● **Exercise**
A single figure is the whole answer: the number of lines in the entries that contain "will".

Top of Data for review

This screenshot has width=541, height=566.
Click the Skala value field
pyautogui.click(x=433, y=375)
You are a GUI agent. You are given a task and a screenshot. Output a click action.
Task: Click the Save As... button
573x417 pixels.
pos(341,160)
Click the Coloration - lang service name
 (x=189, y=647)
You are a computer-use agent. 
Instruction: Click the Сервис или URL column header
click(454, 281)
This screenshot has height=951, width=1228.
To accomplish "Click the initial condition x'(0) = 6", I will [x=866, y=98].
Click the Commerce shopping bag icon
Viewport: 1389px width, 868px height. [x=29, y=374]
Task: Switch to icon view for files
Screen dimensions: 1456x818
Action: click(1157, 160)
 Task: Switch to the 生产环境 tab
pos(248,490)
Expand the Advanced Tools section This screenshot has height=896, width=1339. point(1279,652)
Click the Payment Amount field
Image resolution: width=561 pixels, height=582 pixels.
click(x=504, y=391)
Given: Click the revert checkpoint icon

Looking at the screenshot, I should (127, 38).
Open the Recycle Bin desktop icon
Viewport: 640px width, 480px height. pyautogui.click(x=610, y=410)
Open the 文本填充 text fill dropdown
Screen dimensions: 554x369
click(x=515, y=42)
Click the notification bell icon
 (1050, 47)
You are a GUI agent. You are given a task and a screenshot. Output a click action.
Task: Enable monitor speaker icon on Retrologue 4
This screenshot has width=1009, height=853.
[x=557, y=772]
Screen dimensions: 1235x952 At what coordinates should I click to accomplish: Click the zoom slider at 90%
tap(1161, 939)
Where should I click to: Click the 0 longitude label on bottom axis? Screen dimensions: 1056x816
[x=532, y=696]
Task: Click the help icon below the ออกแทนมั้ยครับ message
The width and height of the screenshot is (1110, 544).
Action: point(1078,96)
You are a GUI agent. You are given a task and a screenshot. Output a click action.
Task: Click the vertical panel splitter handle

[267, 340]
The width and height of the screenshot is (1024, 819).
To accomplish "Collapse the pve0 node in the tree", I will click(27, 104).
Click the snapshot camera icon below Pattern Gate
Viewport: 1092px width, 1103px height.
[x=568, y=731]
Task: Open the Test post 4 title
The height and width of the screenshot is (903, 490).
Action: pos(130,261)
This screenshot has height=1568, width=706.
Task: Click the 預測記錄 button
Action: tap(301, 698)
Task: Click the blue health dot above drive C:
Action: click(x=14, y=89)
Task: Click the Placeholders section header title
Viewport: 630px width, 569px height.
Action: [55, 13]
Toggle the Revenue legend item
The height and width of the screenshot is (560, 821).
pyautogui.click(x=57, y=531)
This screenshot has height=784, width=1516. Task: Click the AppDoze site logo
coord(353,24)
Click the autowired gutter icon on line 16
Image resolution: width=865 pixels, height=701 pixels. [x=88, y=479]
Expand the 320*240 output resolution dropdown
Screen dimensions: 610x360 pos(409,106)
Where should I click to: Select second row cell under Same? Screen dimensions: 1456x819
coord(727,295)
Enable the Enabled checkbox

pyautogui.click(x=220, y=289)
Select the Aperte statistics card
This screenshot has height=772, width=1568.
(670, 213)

Bottom of Data for review

● **Response for this exercise**
2